Loomem benchmarks

Loomem scores 75.0% (375 / 500) on LongMemEval-S, a public long-term-memory question-answering benchmark — running fully self-hosted, with on-device embeddings and no external database. This page documents the exact setup behind the number; the full harness, prompts, dataset pin, and raw per-question results are being prepared for publication so the run can be independently reproduced.

What LongMemEval measures

LongMemEval is a public benchmark for long-term memory in chat assistants: across long, multi-session histories it tests information extraction, multi-session reasoning, temporal reasoning, knowledge updates, and abstention. We evaluate on LongMemEval-S (cleaned) — the xiaowu0162/longmemeval-cleaned variant — so the questions match, one-to-one, the set used in published Mem0 and Letta write-ups.

The result

Benchmark	Metric	Loomem
LongMemEval-S (cleaned)	QA accuracy (judge-scored)	75.0% — 375 / 500

Configuration (for reproducibility)

Setting	Value
Loomem engine	commit `caaccd1`, single local instance
Embeddings	local `multilingual-e5-small` (384-dim, ONNX) — no OpenAI embeddings
Retrieval	hybrid BM25 + vector + graph, `top_k = 20`
Reranking	off
Reader & judge model	GPT-4.1 (same reader and judge as the reference runs)
Dataset	LongMemEval-S (cleaned), 500 questions

How to read this

Self-run, single configuration. This is our own run, not a third-party leaderboard. The config above is the full setup; the harness, exact prompts, dataset pin, and raw per-question results are being prepared for publication so the run can be independently reproduced.

Record excerpts:
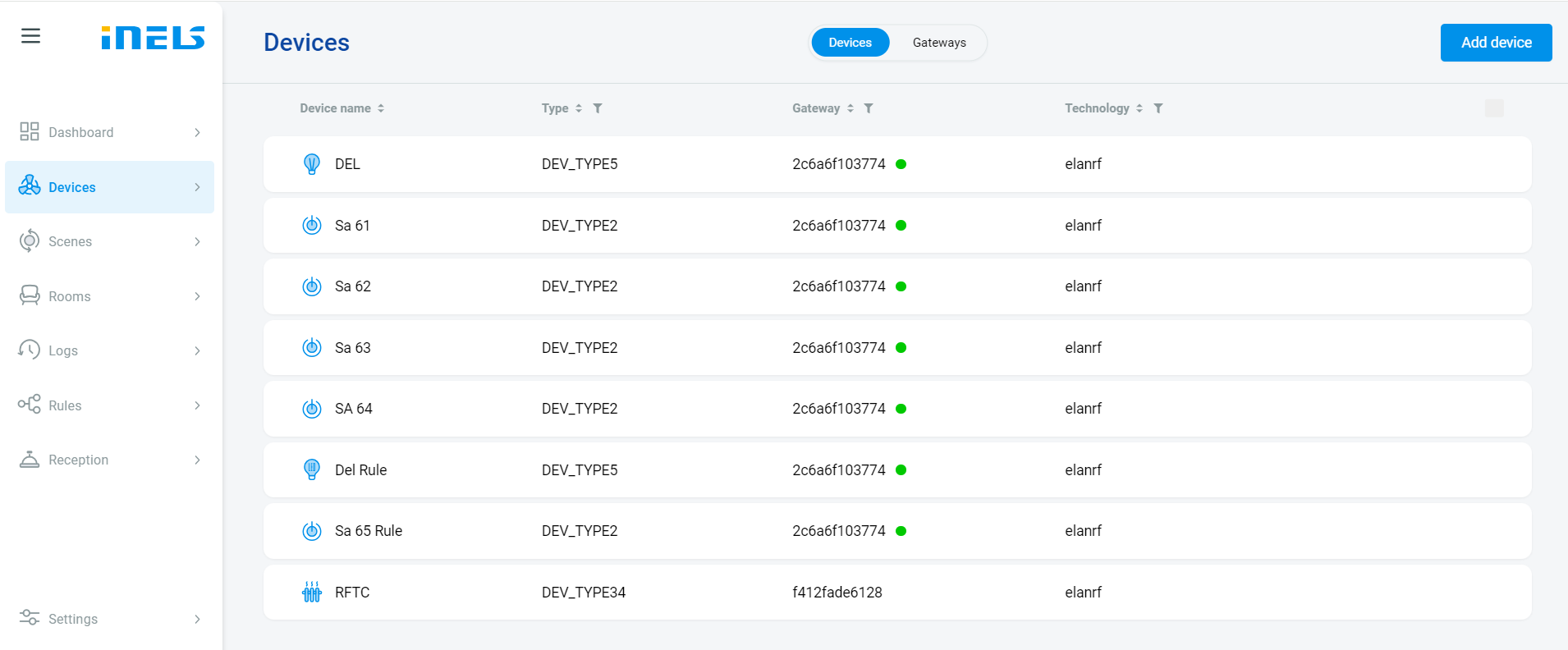Click green status dot on SA 64 row
This screenshot has width=1568, height=650.
901,409
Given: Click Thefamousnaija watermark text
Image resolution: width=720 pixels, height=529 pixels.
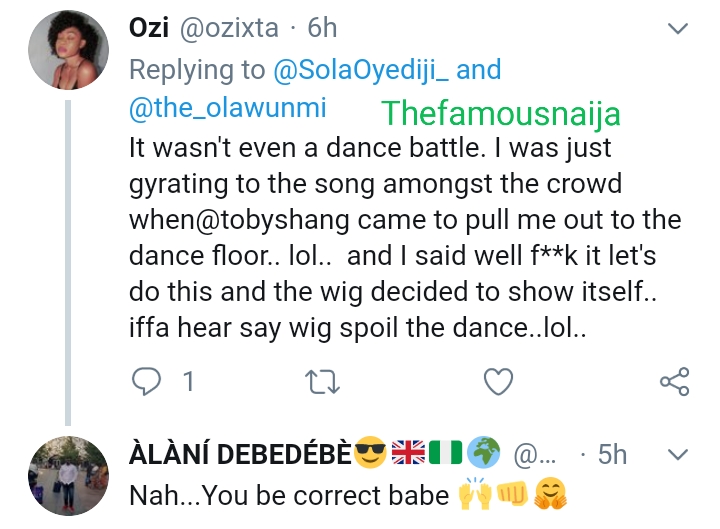Looking at the screenshot, I should (x=502, y=113).
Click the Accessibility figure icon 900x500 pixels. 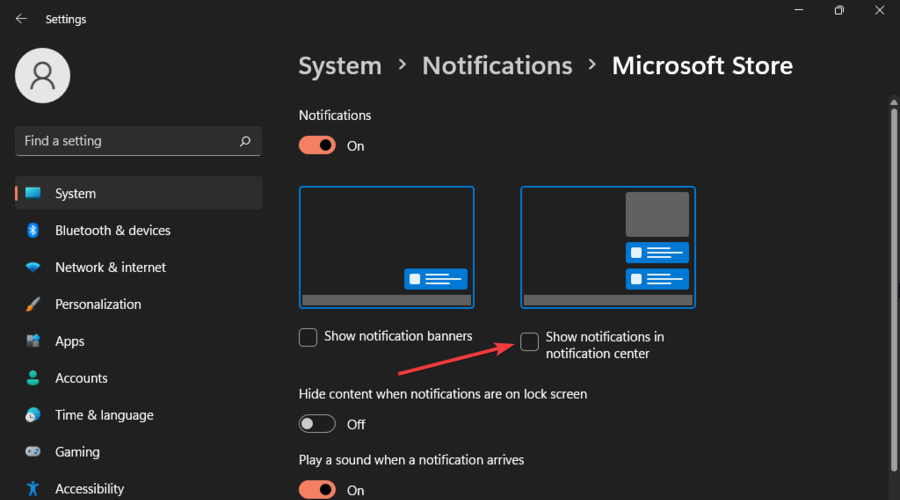(x=33, y=489)
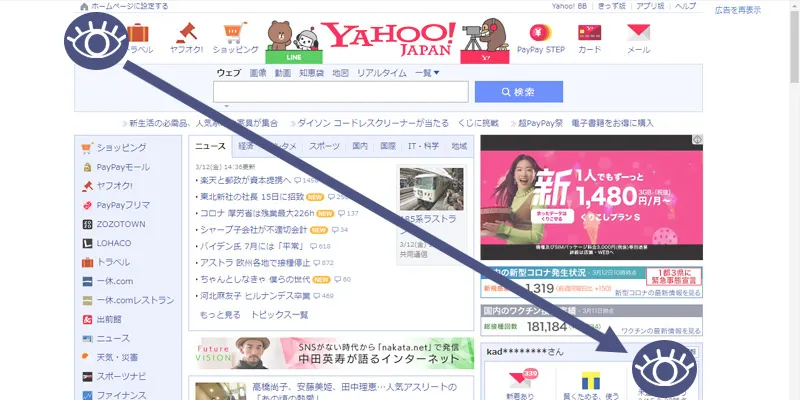Choose the 画像 search type above search box
Image resolution: width=800 pixels, height=400 pixels.
coord(258,73)
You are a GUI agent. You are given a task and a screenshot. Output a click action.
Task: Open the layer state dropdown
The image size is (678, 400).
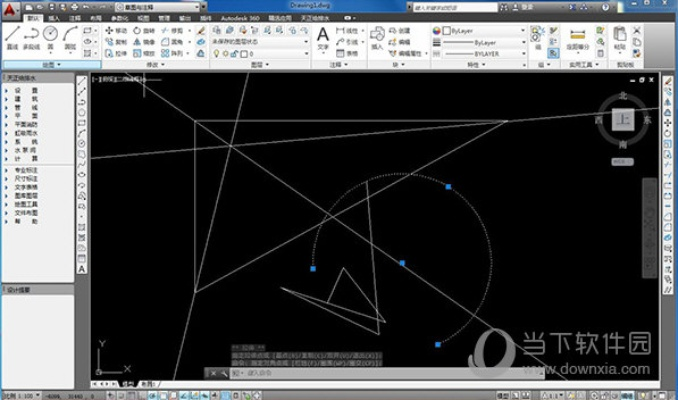point(253,42)

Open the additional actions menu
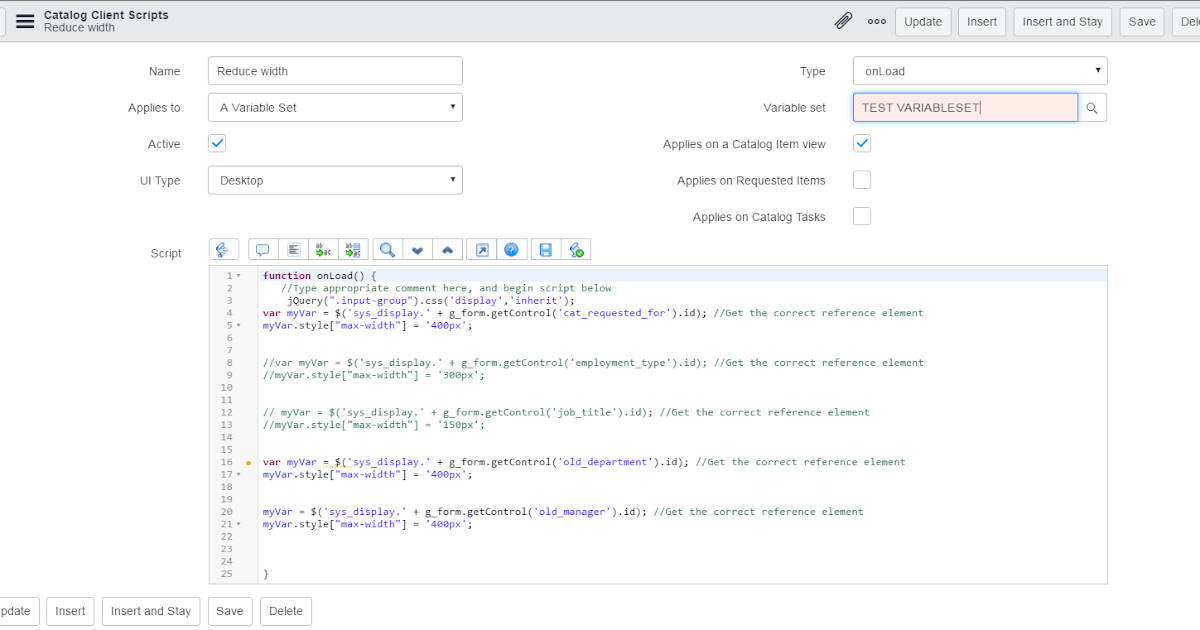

Questions:
1 – How would you translate this sentence from the Loomem benchmarks page into Spanish: "This is our own run, not a third-party leaderboard."
2 – Can you continue the Loomem benchmarks page from where it stops?

Outputs by task:
1 – Esta es nuestra propia ejecución, no una clasificación de terceros.

2 –
The reader model matters. LongMemEval scores blend retrieval quality with the reader model and its prompt. We report the reader/judge (GPT-4.1) so the comparison is apples-to-apples; a terse reader prompt in particular can penalise preference-style questions where the answer must be applied, not just stated.
Embeddings were fully local. The 75.0% is with on-device e5-small embeddings, so it reflects the default offline setup rather than a cloud-embedding best case.
LongMemEval is saturating. Top systems now cluster near the ceiling, so we are also evaluating on newer suites (LongMemEval-V2, MemoryArena) and will publish those as they stabilise.

Loomem is open source (Apache-2.0); see how it compares to other memory layers on the comparison page.

Benchmark run 2026-06-26. LongMemEval: Wu et al., “LongMemEval: Benchmarking Chat Assistants on Long-Term Interactive Memory”. Dataset: xiaowu0162/longmemeval-cleaned.